Where a conflict arises between such legislation and national legislation, the Constitutional Court, applying section 146(2) of the Constitution, will probably have the final say on whether the national or provincial legislation prevails. It will be fascinating to see how the Constitutional Court deals with such a matter and especially whether it will be more open to claims of provincial autonomy than it has been so far. I am not sure, however, that this approach will produce the kind of results that supporters of this Bill envisage.

This leaves the second option, namely to convince the relevant national minister (and thus the cabinet) to delegate further powers – both dealing with concurrent areas of competence and areas of exclusive national competence – to the provincial government or municipality where this is authorised by existing legislation, or to convince the national parliament to delegate legislative powers on specific issues to provincial legislatures.

While this would be a more effective way of achieving the goals set out in the Bill, it depends entirely on the willingness of the national government and/or legislature to delegate powers to the province or the relevant municipality.
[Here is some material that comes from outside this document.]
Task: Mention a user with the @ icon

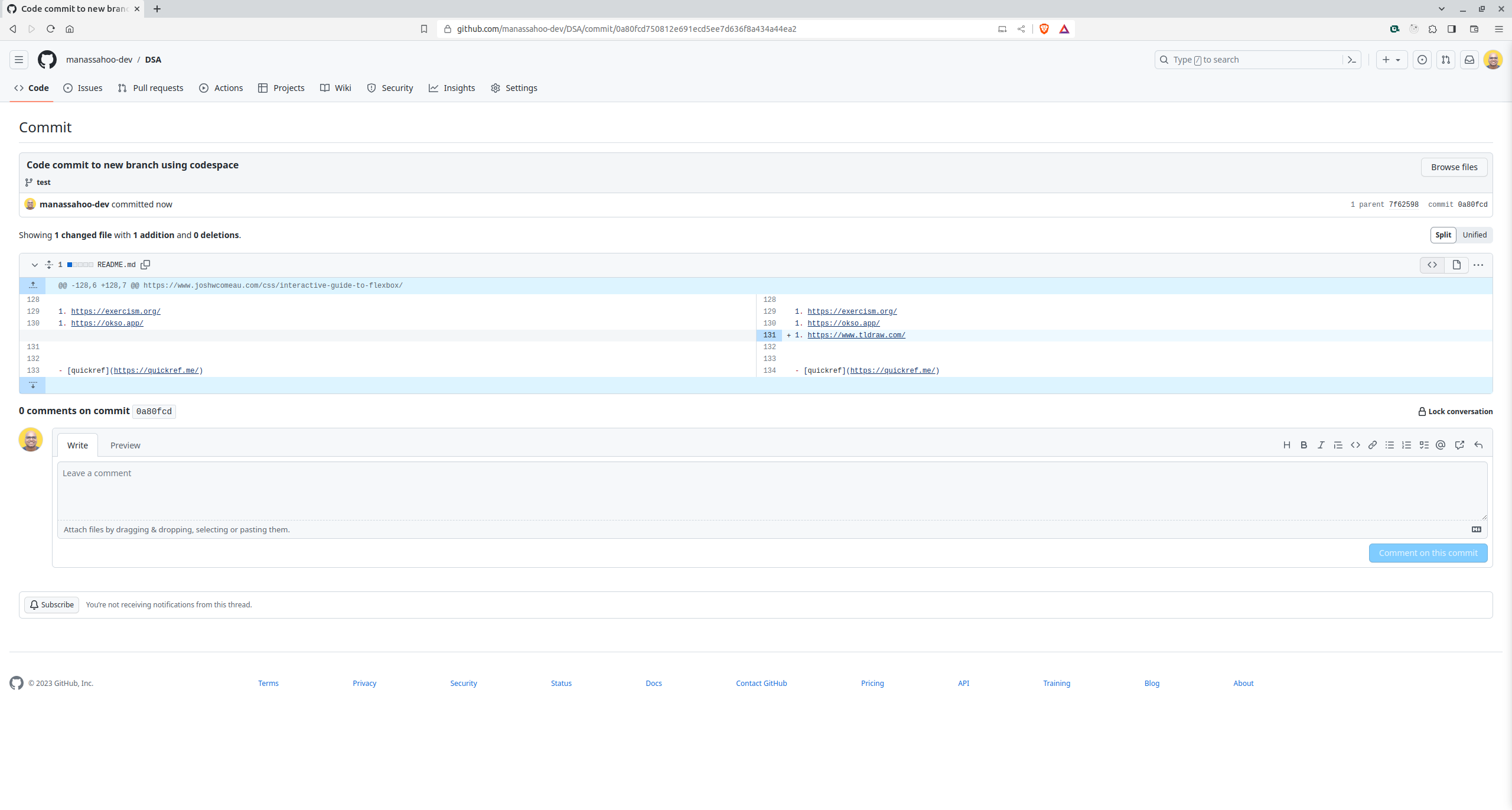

Those who argue that this is a politically feasible strategy might well point to moves by the national government to allow municipalities to develop their own power generating projects and to access power from sources other than from Eskom.

But the fact that the Minister of transport recently rejected a request from the City of Cape Town to take over the passenger rail service in the city, and the consistent refusal by Police Minister Bheki Cele to consider the devolution of policing powers to the province suggest that this option remains, for the most, politically unfeasible. To what extent this may change after the national election next year (and whether the outcome may provide the DA with an opportunity to set devolution of such powers as a pre-condition for support of a minority or coalition government) is impossible to say.

That said, the Constitution does allow the national sphere of government to devolve specific powers to the provincial and local spheres of government, so in principle the idea (unlike the idea of Western Cape secession from the rest of the country) is not far-fetched.

However, I would argue that the extensive devolution of powers to other spheres of government should not be undertaken lightly, and should only be done in a manner that respects the basic design of the Constitution. Where such devolution inhibits economic activities across provincial or municipal boundaries; erodes the common market in respect of the mobility of goods, services, capital, and labour; further entrenches inequality; is prejudicial to the economic, health or security interests of another province or municipality; or impedes the implementation of national economic policy, it may do more harm than good, and should be avoided.

But for the moment these are largely academic concerns, not least because the Western Cape Provincial Powers Bill is not likely to achieve the devolution of power to the Western Cape and the City of Cape Town in the manner punted by some of its supporters.